» **What is asked**:
Repeat the rows without any change, beginning at the line containing "Click the orange" and continuing through the line containing "(x=380, y=70)", with both of those lines included.

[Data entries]
## BEGIN
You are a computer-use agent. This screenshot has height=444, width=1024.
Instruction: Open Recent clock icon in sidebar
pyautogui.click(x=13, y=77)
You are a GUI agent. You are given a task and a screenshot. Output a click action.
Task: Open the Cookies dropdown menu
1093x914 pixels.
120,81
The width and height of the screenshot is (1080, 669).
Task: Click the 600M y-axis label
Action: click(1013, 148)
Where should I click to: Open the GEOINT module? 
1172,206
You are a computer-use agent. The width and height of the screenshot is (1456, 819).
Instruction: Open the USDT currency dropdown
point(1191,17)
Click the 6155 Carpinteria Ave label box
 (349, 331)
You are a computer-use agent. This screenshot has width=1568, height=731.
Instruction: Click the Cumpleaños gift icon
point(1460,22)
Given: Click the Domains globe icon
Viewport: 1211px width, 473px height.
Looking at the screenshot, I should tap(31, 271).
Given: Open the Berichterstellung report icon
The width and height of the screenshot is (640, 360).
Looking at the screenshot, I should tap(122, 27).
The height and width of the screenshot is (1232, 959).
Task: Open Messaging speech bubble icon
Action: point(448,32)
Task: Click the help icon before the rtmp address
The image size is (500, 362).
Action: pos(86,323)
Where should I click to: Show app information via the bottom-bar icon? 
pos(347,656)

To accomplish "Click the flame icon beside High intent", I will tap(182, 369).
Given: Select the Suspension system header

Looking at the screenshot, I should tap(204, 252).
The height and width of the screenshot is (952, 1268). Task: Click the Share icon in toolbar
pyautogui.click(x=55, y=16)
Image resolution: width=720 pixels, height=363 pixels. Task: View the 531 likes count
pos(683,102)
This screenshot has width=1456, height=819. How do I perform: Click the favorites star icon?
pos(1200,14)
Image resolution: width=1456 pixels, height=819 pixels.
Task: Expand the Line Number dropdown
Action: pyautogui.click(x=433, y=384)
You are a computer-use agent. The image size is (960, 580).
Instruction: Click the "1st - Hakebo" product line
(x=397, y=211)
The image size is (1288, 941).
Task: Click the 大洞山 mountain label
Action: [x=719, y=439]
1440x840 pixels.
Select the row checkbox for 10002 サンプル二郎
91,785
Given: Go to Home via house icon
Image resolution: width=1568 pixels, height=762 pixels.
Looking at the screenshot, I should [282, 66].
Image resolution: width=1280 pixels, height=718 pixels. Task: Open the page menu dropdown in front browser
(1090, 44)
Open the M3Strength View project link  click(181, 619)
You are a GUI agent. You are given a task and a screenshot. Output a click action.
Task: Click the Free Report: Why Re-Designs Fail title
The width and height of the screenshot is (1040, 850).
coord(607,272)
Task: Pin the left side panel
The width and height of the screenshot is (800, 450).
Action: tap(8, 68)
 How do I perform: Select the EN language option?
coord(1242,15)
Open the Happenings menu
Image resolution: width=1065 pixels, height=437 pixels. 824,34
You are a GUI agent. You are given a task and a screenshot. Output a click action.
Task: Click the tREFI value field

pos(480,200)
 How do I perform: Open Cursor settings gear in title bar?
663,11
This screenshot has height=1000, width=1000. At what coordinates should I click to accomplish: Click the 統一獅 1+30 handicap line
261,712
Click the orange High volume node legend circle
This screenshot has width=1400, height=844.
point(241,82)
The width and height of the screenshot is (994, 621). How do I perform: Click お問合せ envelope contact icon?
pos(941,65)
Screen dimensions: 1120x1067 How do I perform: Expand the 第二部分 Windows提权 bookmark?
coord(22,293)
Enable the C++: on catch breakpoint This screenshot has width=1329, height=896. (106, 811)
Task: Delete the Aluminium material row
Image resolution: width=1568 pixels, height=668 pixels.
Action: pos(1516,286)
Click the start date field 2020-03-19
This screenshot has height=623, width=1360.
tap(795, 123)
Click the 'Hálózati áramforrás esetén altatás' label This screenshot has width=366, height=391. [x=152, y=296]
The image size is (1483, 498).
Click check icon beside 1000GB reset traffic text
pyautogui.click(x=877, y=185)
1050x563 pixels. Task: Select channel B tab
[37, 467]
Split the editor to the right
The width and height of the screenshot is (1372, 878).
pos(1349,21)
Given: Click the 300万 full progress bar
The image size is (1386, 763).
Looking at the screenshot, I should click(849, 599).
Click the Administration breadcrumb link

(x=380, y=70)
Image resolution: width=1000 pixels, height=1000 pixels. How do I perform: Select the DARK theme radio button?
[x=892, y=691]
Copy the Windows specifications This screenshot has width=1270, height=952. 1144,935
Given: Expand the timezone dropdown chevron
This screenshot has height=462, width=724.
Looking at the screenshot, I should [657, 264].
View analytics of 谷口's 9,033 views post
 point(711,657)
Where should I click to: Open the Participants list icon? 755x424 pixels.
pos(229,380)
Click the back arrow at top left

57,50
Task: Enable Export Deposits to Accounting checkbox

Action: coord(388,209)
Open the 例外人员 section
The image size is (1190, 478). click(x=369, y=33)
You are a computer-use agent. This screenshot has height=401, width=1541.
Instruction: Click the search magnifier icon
## END
» **Complete output**:
Click the orange High volume node legend circle
This screenshot has width=1400, height=844.
point(241,82)
The width and height of the screenshot is (994, 621). How do I perform: Click お問合せ envelope contact icon?
pos(941,65)
Screen dimensions: 1120x1067 How do I perform: Expand the 第二部分 Windows提权 bookmark?
coord(22,293)
Enable the C++: on catch breakpoint This screenshot has width=1329, height=896. (106, 811)
Task: Delete the Aluminium material row
Image resolution: width=1568 pixels, height=668 pixels.
Action: pos(1516,286)
Click the start date field 2020-03-19
This screenshot has height=623, width=1360.
tap(795, 123)
Click the 'Hálózati áramforrás esetén altatás' label This screenshot has width=366, height=391. [x=152, y=296]
The image size is (1483, 498).
Click check icon beside 1000GB reset traffic text
pyautogui.click(x=877, y=185)
1050x563 pixels. Task: Select channel B tab
[37, 467]
Split the editor to the right
The width and height of the screenshot is (1372, 878).
pos(1349,21)
Given: Click the 300万 full progress bar
The image size is (1386, 763).
Looking at the screenshot, I should click(849, 599).
Click the Administration breadcrumb link

(x=380, y=70)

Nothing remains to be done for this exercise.